DON’T TELL EVERYTHING

DON’T TELL EVERYTHING
Leo McCarey (US 1927)

Max Davidson (1875-1950) had been a familiar face in films for years, with a career stretching back to 1912, when he scored notable successes in two Jackie Coogan films in 1925, The Rag Man and Old Clothes, and soon ended up with his own starring series for Hal Roach. While long specializing in playing stereotypical Jewish tailors and merchants, Max was able to flesh out the character in his Roach series. As Davidson was well into middle age by this time and didn’t move with the balletic grace of Chaplin or do tremendous stunts and falls like Keaton or Lloyd, the focus in all the “world’s against him” situations of this series was on his face and shoulders, for which he developed a repertoire of shrugs, lifted eyebrows, and tilts of the head that conveyed the mounting frustrations of his put-upon papa.
The launch of the Davidson series was overseen by Leo McCarey (1898-1969), who directed the first entries. One of the screen’s great comedy directors, McCarey started in films after early, unsuccessful careers as an amateur boxer, mining investor, and lawyer. His first work was as an assistant to director Tod Browning, which led to Universal giving him the opportunity to direct his own feature. When Society Secrets (1921) failed at the box office, McCarey found himself out of the film business. Luckily he had become friendly with Hal Roach at the Los Angeles Athletic Club, and secured a position writing gags for the “Our Gang” series, but was soon teamed with comedian Charley Chase. Their notable achievements together led to McCarey becoming director-general of the entire studio, where he oversaw all the various elements of the shorts and played a significant role in the development of Stan Laurel and Oliver Hardy as a team.
One of the aspects that McCarey devised for the Davidson comedies was to surround Max with a family of supporting players who would drive him to distraction. A chief irritant in Davidson’s screen life was freckled-faced Spec O’Donnell (1911-1986), who always lived up to his Call of the Cuckoo description, “Love’s Greatest Mistake.” Screen freckles usually denoted a fun-loving character, but Spec’s spots came with an icy heart, a malevolent grin, and beady eyes that loved to see his screen father squirm. Spec had come to films in 1923, and appeared in kids’ comedies at Century, in addition to features such as Mary Pickford’s Little Annie Rooney (1925) and Sparrows (1926). The peak of his career though was at the Hal Roach Studio, where he also bedeviled Charley Chase, James Finlayson, and Marion Byron. When sound arrived he was demoted to bit parts, but never looking very different than he did in the 1920s, still playing newsboys, messengers, office boys, and even a townsperson of rural Mayberry in two episodes of the popular American television series The Andy Griffith Show in the early 1960s.

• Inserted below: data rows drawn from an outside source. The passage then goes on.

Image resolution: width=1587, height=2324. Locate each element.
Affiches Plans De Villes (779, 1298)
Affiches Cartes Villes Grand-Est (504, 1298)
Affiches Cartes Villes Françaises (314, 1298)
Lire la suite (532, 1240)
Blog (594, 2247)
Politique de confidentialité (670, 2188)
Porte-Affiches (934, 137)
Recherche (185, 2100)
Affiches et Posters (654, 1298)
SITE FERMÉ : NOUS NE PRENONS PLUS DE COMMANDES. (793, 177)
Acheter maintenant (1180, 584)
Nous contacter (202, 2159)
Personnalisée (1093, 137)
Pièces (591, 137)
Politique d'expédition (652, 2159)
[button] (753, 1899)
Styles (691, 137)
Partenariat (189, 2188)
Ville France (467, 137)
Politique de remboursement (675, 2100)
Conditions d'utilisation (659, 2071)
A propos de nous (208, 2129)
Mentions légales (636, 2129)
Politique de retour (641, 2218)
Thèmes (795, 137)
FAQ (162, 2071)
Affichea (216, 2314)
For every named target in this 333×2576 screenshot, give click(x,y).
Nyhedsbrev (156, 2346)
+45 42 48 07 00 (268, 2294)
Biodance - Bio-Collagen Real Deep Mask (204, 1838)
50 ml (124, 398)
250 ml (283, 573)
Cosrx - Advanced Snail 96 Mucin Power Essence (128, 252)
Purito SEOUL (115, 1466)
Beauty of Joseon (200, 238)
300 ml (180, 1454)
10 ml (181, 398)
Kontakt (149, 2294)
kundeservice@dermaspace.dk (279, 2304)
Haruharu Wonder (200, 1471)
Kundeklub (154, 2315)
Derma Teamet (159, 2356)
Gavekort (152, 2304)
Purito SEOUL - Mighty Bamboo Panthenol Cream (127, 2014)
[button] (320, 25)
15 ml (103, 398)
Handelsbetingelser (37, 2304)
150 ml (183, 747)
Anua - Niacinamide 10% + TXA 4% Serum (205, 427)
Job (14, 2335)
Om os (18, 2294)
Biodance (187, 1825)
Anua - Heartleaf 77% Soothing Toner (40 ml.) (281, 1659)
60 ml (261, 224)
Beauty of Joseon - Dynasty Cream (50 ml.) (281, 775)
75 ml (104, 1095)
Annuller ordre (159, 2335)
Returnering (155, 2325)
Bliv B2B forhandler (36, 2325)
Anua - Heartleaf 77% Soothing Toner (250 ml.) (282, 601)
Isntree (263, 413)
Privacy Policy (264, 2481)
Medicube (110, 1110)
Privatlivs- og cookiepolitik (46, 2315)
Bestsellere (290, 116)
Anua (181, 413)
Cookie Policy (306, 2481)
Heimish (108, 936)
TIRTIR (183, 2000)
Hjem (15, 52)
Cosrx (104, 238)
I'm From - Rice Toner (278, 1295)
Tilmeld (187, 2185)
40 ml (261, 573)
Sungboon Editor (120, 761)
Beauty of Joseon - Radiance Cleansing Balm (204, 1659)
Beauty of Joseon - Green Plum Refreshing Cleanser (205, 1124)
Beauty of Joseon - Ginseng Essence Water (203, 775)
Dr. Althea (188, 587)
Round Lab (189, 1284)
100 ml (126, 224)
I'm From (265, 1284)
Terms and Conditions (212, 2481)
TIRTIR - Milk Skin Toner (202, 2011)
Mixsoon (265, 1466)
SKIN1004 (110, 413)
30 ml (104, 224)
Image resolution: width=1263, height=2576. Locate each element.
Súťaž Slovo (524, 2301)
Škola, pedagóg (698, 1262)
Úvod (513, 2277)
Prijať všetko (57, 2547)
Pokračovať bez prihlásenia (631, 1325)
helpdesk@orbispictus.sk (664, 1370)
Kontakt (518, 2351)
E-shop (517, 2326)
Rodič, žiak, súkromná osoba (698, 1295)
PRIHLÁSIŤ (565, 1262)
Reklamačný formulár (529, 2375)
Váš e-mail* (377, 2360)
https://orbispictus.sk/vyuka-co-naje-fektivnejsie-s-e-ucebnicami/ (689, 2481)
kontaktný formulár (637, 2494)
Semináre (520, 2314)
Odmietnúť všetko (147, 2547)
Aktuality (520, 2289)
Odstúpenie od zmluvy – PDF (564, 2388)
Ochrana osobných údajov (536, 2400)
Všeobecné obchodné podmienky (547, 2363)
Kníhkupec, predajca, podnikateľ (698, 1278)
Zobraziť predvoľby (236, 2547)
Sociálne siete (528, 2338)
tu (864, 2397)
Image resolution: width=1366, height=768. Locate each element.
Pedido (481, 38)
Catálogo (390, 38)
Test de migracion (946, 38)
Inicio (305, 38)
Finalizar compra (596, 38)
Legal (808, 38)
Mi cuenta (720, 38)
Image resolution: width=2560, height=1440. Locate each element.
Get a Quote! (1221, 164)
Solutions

This is the third entry in the Davidson series, and as in Should Second Husbands Come First? (1927) Lillian Elliott is a rich coquettish widow, but this time both she and Max have obnoxious sons that each keeps hidden from the other. This is a reworking of the basic plot of McCarey’s 1926 Charley Chase comedy Mum’s the Word, but with the important addition of Spec O’Donnell in drag. Male and female drag was an important ingredient in countless silent comedies, but the prize for the most unattractive “he/she” has to go to O’Donnell.